== Segment start ==
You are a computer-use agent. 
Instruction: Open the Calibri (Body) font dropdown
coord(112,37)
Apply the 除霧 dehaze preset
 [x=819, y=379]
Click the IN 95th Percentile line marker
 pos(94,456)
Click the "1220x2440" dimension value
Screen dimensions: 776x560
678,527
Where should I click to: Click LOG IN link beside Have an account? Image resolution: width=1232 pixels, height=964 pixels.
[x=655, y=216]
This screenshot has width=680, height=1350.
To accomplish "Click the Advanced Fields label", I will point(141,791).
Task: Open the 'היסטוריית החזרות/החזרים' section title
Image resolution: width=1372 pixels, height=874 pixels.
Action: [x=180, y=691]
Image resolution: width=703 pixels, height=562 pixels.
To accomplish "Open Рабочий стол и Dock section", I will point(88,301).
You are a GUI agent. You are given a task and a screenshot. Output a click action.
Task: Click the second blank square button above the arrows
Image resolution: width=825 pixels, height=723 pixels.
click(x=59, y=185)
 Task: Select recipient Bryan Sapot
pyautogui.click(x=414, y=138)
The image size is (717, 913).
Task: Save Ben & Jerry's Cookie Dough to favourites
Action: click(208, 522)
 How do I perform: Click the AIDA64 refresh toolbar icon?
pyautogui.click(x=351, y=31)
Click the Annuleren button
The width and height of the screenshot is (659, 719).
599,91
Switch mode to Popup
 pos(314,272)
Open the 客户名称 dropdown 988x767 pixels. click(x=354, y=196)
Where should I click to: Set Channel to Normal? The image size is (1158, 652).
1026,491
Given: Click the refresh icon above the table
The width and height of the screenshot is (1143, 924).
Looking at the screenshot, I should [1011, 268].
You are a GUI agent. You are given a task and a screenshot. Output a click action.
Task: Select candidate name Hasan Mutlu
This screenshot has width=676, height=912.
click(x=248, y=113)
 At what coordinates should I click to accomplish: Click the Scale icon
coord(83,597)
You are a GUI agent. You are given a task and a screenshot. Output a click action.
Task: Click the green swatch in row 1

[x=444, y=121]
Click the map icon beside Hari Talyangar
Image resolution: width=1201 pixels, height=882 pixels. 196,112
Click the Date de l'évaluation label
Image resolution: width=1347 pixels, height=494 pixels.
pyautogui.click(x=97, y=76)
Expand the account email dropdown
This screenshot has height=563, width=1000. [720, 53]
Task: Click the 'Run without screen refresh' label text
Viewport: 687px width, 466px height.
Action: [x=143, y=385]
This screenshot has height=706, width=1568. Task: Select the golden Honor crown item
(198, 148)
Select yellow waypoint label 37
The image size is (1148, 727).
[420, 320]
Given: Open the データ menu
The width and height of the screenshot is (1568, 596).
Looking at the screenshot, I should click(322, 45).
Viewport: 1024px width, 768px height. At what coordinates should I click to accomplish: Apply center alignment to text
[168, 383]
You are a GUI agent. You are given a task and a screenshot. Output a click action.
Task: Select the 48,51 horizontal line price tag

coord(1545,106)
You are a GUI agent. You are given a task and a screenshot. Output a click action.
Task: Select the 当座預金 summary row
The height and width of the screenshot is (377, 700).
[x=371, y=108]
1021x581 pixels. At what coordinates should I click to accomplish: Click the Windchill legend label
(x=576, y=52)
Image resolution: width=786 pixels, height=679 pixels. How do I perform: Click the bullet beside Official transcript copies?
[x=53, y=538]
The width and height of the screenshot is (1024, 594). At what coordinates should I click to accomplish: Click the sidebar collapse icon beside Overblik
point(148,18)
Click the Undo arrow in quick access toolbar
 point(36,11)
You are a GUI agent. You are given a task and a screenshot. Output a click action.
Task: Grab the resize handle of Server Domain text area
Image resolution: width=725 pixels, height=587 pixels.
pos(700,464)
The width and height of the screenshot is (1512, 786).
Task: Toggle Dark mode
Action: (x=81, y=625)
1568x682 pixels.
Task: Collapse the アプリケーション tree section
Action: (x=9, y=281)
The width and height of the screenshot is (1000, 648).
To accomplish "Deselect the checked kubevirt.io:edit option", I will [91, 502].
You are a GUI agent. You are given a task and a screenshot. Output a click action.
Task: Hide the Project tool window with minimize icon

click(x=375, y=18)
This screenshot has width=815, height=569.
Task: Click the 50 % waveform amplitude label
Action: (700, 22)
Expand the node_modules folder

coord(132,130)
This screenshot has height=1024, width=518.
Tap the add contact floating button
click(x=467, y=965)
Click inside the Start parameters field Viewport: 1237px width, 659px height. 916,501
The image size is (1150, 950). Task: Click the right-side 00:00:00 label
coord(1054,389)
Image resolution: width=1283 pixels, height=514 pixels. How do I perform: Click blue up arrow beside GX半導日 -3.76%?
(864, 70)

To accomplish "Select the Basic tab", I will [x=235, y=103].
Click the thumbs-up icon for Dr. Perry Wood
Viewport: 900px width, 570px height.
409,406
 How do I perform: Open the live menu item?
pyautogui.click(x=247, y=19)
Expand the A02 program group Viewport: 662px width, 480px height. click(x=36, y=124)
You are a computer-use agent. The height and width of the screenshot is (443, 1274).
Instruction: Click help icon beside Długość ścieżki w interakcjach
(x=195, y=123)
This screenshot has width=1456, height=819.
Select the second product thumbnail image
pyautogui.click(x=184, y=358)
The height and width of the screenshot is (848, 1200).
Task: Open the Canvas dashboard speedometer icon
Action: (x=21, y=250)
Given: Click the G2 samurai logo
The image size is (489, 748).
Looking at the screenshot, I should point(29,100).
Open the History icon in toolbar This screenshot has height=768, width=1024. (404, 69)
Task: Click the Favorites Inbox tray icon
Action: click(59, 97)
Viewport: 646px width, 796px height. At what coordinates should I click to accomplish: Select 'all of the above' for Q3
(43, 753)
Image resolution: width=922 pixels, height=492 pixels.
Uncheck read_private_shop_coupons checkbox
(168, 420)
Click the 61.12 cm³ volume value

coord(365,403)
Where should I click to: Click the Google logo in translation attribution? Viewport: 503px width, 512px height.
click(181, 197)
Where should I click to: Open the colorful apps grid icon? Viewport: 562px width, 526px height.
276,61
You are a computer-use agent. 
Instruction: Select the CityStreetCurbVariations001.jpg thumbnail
== Segment end ==
- WHAT NEEDS TO BE DONE
Every entry should be printed again exactly as written.

- RESPONSE AREA
You are a computer-use agent. 
Instruction: Open the Calibri (Body) font dropdown
coord(112,37)
Apply the 除霧 dehaze preset
 [x=819, y=379]
Click the IN 95th Percentile line marker
 pos(94,456)
Click the "1220x2440" dimension value
Screen dimensions: 776x560
678,527
Where should I click to: Click LOG IN link beside Have an account? Image resolution: width=1232 pixels, height=964 pixels.
[x=655, y=216]
This screenshot has width=680, height=1350.
To accomplish "Click the Advanced Fields label", I will point(141,791).
Task: Open the 'היסטוריית החזרות/החזרים' section title
Image resolution: width=1372 pixels, height=874 pixels.
Action: [x=180, y=691]
Image resolution: width=703 pixels, height=562 pixels.
To accomplish "Open Рабочий стол и Dock section", I will point(88,301).
You are a GUI agent. You are given a task and a screenshot. Output a click action.
Task: Click the second blank square button above the arrows
Image resolution: width=825 pixels, height=723 pixels.
click(x=59, y=185)
 Task: Select recipient Bryan Sapot
pyautogui.click(x=414, y=138)
The image size is (717, 913).
Task: Save Ben & Jerry's Cookie Dough to favourites
Action: click(208, 522)
 How do I perform: Click the AIDA64 refresh toolbar icon?
pyautogui.click(x=351, y=31)
Click the Annuleren button
The width and height of the screenshot is (659, 719).
599,91
Switch mode to Popup
 pos(314,272)
Open the 客户名称 dropdown 988x767 pixels. click(x=354, y=196)
Where should I click to: Set Channel to Normal? The image size is (1158, 652).
1026,491
Given: Click the refresh icon above the table
The width and height of the screenshot is (1143, 924).
Looking at the screenshot, I should [1011, 268].
You are a GUI agent. You are given a task and a screenshot. Output a click action.
Task: Select candidate name Hasan Mutlu
This screenshot has width=676, height=912.
click(x=248, y=113)
 At what coordinates should I click to accomplish: Click the Scale icon
coord(83,597)
You are a GUI agent. You are given a task and a screenshot. Output a click action.
Task: Click the green swatch in row 1

[x=444, y=121]
Click the map icon beside Hari Talyangar
Image resolution: width=1201 pixels, height=882 pixels. 196,112
Click the Date de l'évaluation label
Image resolution: width=1347 pixels, height=494 pixels.
pyautogui.click(x=97, y=76)
Expand the account email dropdown
This screenshot has height=563, width=1000. [720, 53]
Task: Click the 'Run without screen refresh' label text
Viewport: 687px width, 466px height.
Action: [x=143, y=385]
This screenshot has height=706, width=1568. Task: Select the golden Honor crown item
(198, 148)
Select yellow waypoint label 37
The image size is (1148, 727).
[420, 320]
Given: Open the データ menu
The width and height of the screenshot is (1568, 596).
Looking at the screenshot, I should click(322, 45).
Viewport: 1024px width, 768px height. At what coordinates should I click to accomplish: Apply center alignment to text
[168, 383]
You are a GUI agent. You are given a task and a screenshot. Output a click action.
Task: Select the 48,51 horizontal line price tag

coord(1545,106)
You are a GUI agent. You are given a task and a screenshot. Output a click action.
Task: Select the 当座預金 summary row
The height and width of the screenshot is (377, 700).
[x=371, y=108]
1021x581 pixels. At what coordinates should I click to accomplish: Click the Windchill legend label
(x=576, y=52)
Image resolution: width=786 pixels, height=679 pixels. How do I perform: Click the bullet beside Official transcript copies?
[x=53, y=538]
The width and height of the screenshot is (1024, 594). At what coordinates should I click to accomplish: Click the sidebar collapse icon beside Overblik
point(148,18)
Click the Undo arrow in quick access toolbar
 point(36,11)
You are a GUI agent. You are given a task and a screenshot. Output a click action.
Task: Grab the resize handle of Server Domain text area
Image resolution: width=725 pixels, height=587 pixels.
pos(700,464)
The width and height of the screenshot is (1512, 786).
Task: Toggle Dark mode
Action: (x=81, y=625)
1568x682 pixels.
Task: Collapse the アプリケーション tree section
Action: (x=9, y=281)
The width and height of the screenshot is (1000, 648).
To accomplish "Deselect the checked kubevirt.io:edit option", I will [91, 502].
You are a GUI agent. You are given a task and a screenshot. Output a click action.
Task: Hide the Project tool window with minimize icon

click(x=375, y=18)
This screenshot has width=815, height=569.
Task: Click the 50 % waveform amplitude label
Action: (700, 22)
Expand the node_modules folder

coord(132,130)
This screenshot has height=1024, width=518.
Tap the add contact floating button
click(x=467, y=965)
Click inside the Start parameters field Viewport: 1237px width, 659px height. 916,501
The image size is (1150, 950). Task: Click the right-side 00:00:00 label
coord(1054,389)
Image resolution: width=1283 pixels, height=514 pixels. How do I perform: Click blue up arrow beside GX半導日 -3.76%?
(864, 70)

To accomplish "Select the Basic tab", I will [x=235, y=103].
Click the thumbs-up icon for Dr. Perry Wood
Viewport: 900px width, 570px height.
409,406
 How do I perform: Open the live menu item?
pyautogui.click(x=247, y=19)
Expand the A02 program group Viewport: 662px width, 480px height. click(x=36, y=124)
You are a computer-use agent. The height and width of the screenshot is (443, 1274).
Instruction: Click help icon beside Długość ścieżki w interakcjach
(x=195, y=123)
This screenshot has width=1456, height=819.
Select the second product thumbnail image
pyautogui.click(x=184, y=358)
The height and width of the screenshot is (848, 1200).
Task: Open the Canvas dashboard speedometer icon
Action: (x=21, y=250)
Given: Click the G2 samurai logo
The image size is (489, 748).
Looking at the screenshot, I should point(29,100).
Open the History icon in toolbar This screenshot has height=768, width=1024. (404, 69)
Task: Click the Favorites Inbox tray icon
Action: click(59, 97)
Viewport: 646px width, 796px height. At what coordinates should I click to accomplish: Select 'all of the above' for Q3
(43, 753)
Image resolution: width=922 pixels, height=492 pixels.
Uncheck read_private_shop_coupons checkbox
(168, 420)
Click the 61.12 cm³ volume value

coord(365,403)
Where should I click to: Click the Google logo in translation attribution? Viewport: 503px width, 512px height.
click(181, 197)
Where should I click to: Open the colorful apps grid icon? Viewport: 562px width, 526px height.
276,61
You are a computer-use agent. 
Instruction: Select the CityStreetCurbVariations001.jpg thumbnail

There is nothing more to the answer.